According to the Athens Banner-Herald, three people in Athens have used guns to halt crimes in progress recently, prompting cops to caution that a call to 911 may be safer:
“Athenians seem to be making more use of the Second Amendment these days,” said Ron Carlson, professor emeritus at the University of Georgia School of Law.
“These and other recent cases involve very different facts, but one theme resonates as a common denominator: citizens seem more ready these days to protect themselves or others who may be in mortal danger by using a gun,” Carlson said.
From Athens police:
“I believe in the Second Amendment, but I wish people wouldn’t take the law into their own hands unless it’s a direct threat where they know their life is in danger or someone else’s is,” said Capt. Clarence Holeman, commander of the Athens-Clarke police Centralized Criminal Investigations Division.
“If time permits, the appropriate thing to do would always be to call the authorities,” he said. “We’re always out there patrolling, and if someone can contact the police we can be there in a timely manner and settle matters so that citizens are not in harm’s way.”
Georgia Tipsheet points out that Georgia’s Republican delegation in the U.S. House split over that bill passed last week that combined spending for transportation infrastructure with a compromise to keep current interest rates on student college loans:
Just 2 of Georgia’s 6 Republican Congressmen voted “yea”, with those members being Tom Price and Jack Kingston. Westmoreland, Scott, Gingrey, Graves, Woodall and Broun all veered to the right, joining 46 other Republicans in voting against the omnibus package. Meanwhile, in the Senate, both Saxby Chambliss and Johnny Isakson cast ballots with the majority.
The vote comes in the wake of speculation that Congressman Westmoreland may potentially seek to lead the NRCC in 2013, as well as a push for Graves to chair the RSC (Republican Study Committee), not to mention mild VP speculation. Scott is President of the freshman class and, meanwhile, Price may have a looming opportunity to move to the fourth-ranking spot overall, Republican Conference chair.
Just a reminder: Florida Sen. Marco Rubio will appear at a Lawrenceville bookstore Thursday to promote his new biography, “An American Son.”
The freshman U.S. senator is scheduled to appear at the Books-A-Million at Discover Mills.
Polls have shown Rubio a top pick among Republican voters when asked who they want as vice president on a presidential ticket.
The day’s news from the Gallup organization, one week after a U.S. Supreme Court decision largely overturned states’ efforts to create a “self-deportation” climate:
A majority of U.S. Hispanics identify as political independents (51%) rather than as Democrats (32%) or Republicans (11%). However, once their partisan leanings are taken into account, most Hispanics affiliate with the Democratic Party (52%) rather than the Republican Party (23%). Both sets of numbers shift more decisively in the Democrats’ favor among the roughly half of U.S. Hispanics who are registered to vote.

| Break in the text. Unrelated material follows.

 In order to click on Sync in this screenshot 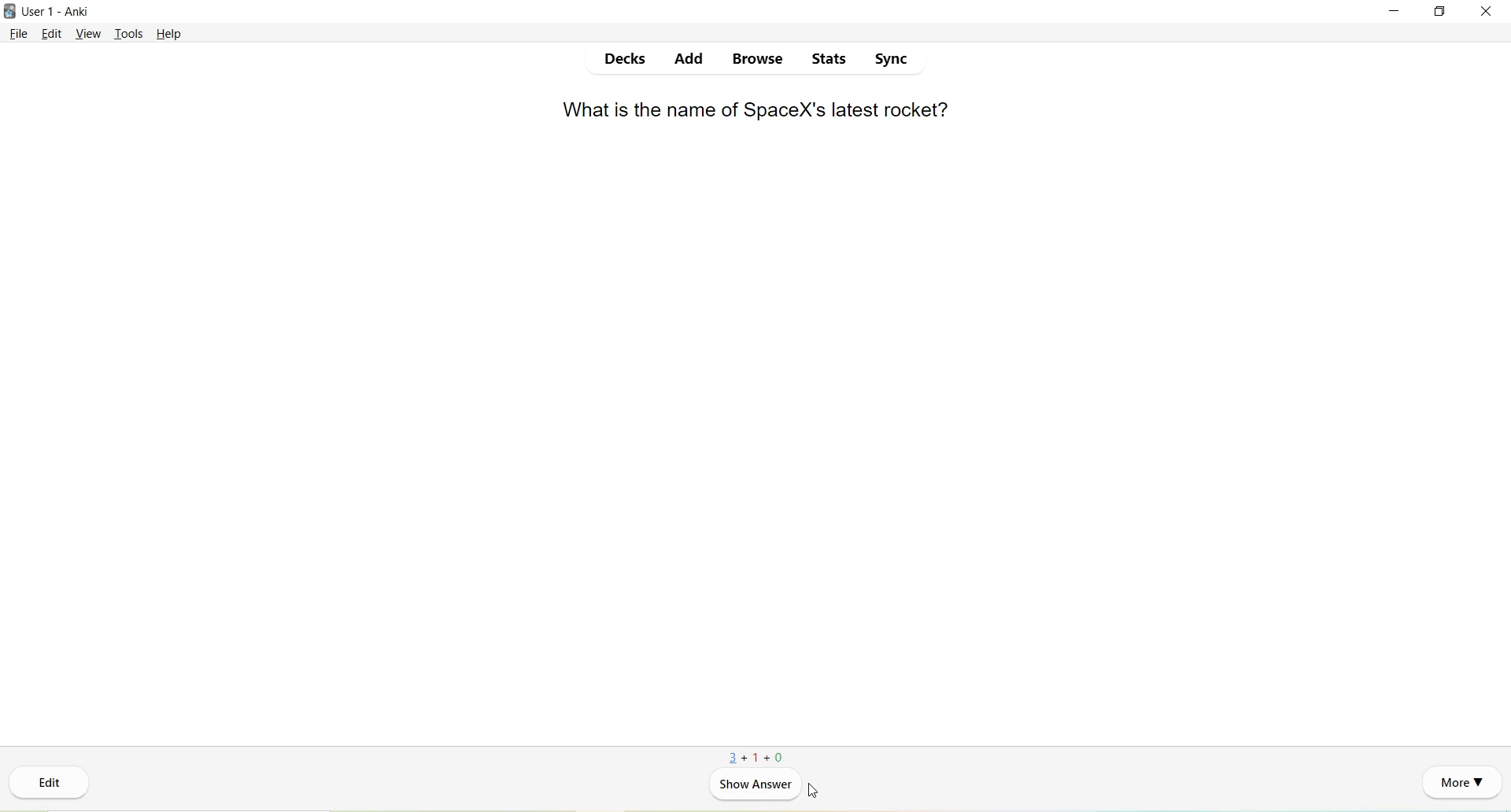, I will do `click(890, 61)`.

The following is relevant in that the fellow in question has a long history of involvement in Republican TV campaigns in Georgia. From the Los Angeles Times:
LAS VEGAS — He’s not a witch.
Nor, Fred Davis wants the world to know, is he a racist.
Humbled, humiliated, saddened and chagrined, the Republican ad maker recently sagged into a chair in a noisy Las Vegas restaurant and for more than an hour talked about May 17, a date that will forever be ringed in red as one of personal infamy.

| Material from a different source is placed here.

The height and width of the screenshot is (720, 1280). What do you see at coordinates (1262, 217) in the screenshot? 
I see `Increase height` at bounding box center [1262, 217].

That day the New York Times published on its front page details of a proposed Davis-run campaign against President Obama, focusing on the incendiary Rev. Jeremiah A. Wright Jr., the president’s former pastor, “in a big, attention-arresting way.”
The intent, a do-over of sorts, was to “inflame … questions” about Obama’s character and competence. A 54-page outline, leaked to the newspaper by someone apprehensive of the plan, was very much like Davis himself: jokey, irreverent and a bit out there.
Over at ATLawblog, Kathleen Baydala Joyner reports that Bill Hamrick, chairman of the Senate Judiciary Committee, is on a short list of six candidates to replace Coweta Circuit Superior Court Judge William Lee Jr., who resigned in April as he was being investigated for a conflict of interest.
The following was posted by former Atlanta city council president Cathy Woolard on her Facebook page over the weekend:
Taking an out of town friend to the ga aquarium. Distressed to see there is trash on the ground everywhere. What’s up, Aquarium folks, ya’ll can’t afford people to keep the place looking good[?] And ATL families, really you can’t put a coke bottle in a trashcan right next to you? We can do better than this.